DAMASCUS - Syrian artillery and aircraft battered rebel positions in and around Damascus in an operation to secure the capital, as Russia and Turkey prepared for talks Monday on their differences over the conflict.

US Secretary of State Hillary Clinton, meanwhile, issued a “strong warning” to President Bashar Al Assad’s regime over the potential use of chemical weapons against the rebels.

The Syrian Observatory for Human Rights said artillery gunners overnight targeted the districts of Hajar Al Aswad and Tadamun as well as the Palestinian refugee camp of Yarmuk in southern Damascus.

The army also bombarded Yabrud to the north, Yalda to the south and the Eastern Ghouta towns of Douma, Harasta, Irbin and Haran Al Hawamid, in the area of the road linking Damascus to its international airport, it said.

In the south, aircraft bombed Beit Sahem and its orchards as fierce clashes raged on the ground between troops and rebels, the Observatory said.

The pro-regime newspaper Al Watan said: “To keep securing the road to Damascus international airport from the south, the army is continuing its drive in Al Hujeira, Aqraba, Beit Sahem.”

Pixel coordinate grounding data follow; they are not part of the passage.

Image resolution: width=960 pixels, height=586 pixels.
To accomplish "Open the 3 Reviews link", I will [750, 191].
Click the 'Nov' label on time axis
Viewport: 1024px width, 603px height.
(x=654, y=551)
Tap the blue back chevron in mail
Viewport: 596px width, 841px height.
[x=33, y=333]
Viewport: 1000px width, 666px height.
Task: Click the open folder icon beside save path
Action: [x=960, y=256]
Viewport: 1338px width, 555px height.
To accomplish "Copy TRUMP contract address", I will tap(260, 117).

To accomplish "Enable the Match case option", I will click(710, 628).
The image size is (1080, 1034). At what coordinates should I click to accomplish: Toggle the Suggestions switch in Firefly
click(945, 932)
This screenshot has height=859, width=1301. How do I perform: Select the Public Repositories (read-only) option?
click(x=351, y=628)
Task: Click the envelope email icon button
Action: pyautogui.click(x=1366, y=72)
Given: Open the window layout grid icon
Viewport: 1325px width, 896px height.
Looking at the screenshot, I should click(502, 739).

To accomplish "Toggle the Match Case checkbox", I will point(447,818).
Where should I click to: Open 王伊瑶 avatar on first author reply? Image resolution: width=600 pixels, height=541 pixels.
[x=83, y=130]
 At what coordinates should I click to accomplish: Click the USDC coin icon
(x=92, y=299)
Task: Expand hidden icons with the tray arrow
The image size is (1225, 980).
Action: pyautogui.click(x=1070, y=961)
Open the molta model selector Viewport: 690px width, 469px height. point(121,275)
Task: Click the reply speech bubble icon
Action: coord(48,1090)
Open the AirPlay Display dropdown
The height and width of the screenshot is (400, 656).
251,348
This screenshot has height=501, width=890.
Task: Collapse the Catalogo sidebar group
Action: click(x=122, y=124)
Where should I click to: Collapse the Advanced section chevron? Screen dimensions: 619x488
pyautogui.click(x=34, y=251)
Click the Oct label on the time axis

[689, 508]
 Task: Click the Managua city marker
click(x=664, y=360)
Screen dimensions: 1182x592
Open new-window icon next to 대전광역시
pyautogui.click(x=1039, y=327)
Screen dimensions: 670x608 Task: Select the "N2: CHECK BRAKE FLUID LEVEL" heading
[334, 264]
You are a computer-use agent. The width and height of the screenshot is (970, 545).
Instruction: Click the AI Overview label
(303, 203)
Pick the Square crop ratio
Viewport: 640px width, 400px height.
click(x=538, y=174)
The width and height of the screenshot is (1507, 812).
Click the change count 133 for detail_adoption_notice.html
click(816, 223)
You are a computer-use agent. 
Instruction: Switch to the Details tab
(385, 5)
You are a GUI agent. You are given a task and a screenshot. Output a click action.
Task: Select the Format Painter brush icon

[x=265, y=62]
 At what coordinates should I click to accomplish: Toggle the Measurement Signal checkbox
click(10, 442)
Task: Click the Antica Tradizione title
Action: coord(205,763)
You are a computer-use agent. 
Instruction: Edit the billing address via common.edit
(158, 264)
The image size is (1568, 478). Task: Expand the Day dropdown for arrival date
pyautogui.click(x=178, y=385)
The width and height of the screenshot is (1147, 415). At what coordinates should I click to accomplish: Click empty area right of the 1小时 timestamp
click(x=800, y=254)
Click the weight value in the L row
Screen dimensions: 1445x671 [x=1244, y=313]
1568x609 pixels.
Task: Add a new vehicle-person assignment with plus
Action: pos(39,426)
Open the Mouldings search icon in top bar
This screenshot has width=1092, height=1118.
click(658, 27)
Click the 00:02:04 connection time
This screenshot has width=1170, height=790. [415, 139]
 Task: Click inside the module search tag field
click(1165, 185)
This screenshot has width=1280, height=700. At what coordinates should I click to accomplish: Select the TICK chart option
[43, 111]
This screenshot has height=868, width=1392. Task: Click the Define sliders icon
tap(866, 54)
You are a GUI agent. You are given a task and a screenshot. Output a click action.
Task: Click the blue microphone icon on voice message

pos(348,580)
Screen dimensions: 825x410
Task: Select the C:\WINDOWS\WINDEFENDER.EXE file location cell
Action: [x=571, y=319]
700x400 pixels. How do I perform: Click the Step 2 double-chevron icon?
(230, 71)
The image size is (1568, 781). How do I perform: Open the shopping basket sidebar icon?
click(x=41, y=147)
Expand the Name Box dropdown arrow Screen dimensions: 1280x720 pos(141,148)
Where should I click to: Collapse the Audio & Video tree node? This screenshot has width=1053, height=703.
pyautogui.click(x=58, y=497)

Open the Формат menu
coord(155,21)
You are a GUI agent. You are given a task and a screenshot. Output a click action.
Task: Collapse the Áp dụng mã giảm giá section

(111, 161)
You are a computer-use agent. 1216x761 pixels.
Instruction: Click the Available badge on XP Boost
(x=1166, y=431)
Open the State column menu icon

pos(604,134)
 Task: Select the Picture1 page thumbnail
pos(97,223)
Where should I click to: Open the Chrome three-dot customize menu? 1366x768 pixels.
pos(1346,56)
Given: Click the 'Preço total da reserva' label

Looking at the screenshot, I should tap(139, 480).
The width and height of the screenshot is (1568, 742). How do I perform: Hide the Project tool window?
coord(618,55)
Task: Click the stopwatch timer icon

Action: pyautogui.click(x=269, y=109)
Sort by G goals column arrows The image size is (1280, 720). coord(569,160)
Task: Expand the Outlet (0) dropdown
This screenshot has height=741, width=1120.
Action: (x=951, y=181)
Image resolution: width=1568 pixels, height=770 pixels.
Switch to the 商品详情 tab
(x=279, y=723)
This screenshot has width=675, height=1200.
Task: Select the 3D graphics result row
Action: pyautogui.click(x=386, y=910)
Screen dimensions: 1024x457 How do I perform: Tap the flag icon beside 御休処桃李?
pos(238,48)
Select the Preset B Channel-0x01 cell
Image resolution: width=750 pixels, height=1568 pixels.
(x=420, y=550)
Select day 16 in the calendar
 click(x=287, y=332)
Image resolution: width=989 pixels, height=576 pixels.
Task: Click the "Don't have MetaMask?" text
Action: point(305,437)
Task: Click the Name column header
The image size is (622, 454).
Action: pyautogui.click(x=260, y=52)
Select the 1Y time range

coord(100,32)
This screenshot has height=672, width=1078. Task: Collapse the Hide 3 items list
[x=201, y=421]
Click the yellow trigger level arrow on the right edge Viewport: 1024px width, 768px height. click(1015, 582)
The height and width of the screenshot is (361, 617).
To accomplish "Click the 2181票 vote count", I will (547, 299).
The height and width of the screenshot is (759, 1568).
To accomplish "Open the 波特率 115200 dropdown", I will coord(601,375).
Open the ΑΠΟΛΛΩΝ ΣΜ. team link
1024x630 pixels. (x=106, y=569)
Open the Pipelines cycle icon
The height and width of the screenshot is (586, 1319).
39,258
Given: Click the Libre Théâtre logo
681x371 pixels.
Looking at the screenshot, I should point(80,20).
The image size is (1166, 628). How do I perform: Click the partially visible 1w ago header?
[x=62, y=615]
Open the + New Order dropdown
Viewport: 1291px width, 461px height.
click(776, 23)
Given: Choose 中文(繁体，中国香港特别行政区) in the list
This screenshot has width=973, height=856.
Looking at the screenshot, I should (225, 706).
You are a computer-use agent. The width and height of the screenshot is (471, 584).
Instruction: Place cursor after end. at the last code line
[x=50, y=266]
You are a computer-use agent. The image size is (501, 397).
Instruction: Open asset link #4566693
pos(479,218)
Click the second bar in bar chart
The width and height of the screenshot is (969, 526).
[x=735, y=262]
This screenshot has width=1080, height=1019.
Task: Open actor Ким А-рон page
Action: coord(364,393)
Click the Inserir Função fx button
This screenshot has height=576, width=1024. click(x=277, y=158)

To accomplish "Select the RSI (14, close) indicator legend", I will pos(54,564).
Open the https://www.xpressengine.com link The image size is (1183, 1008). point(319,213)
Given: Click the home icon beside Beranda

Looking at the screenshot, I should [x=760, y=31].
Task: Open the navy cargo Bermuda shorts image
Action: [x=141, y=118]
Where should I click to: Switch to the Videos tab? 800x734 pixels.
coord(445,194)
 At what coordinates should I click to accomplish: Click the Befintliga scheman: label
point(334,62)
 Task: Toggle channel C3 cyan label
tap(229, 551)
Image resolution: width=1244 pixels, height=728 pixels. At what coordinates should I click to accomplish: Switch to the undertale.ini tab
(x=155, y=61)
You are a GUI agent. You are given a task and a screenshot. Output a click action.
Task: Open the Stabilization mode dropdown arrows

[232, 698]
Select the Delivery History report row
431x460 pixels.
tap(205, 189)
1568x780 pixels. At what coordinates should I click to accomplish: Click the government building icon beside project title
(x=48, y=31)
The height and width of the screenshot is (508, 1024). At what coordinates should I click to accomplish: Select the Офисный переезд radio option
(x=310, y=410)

Forces loyal to Assad have been trying to establish a secure perimetre around Damascus at all costs, turning the province into one of the main battlegrounds in the country’s 20-month conflict.

Analysts say the objective is to put the regime in a position to negotiate a way out of the conflict that the Observatory says has cost more than 41,000 lives since March 2011.

Russian President Vladimir Putin, meanwhile, was to meet Turkish Prime Minister Recep Tayyip Erdogan during a landmark visit to Istanbul to discuss their differences on Syria.

The talks are to cover “reconciliation in the Middle East, the situation in the Gaza Strip, the crisis in Syria, as well as cooperation,” Putin’s foreign policy aide Yury Ushakov said.

Turkey and Russia are at loggerheads over how to tackle the bloody crackdown in Syria, despite their growing trade and energy links.

Those tensions came to a head in October when Turkey intercepted a Syrian plane en route from Moscow to Damascus on suspicion it had military cargo, drawing an angry response from Russia.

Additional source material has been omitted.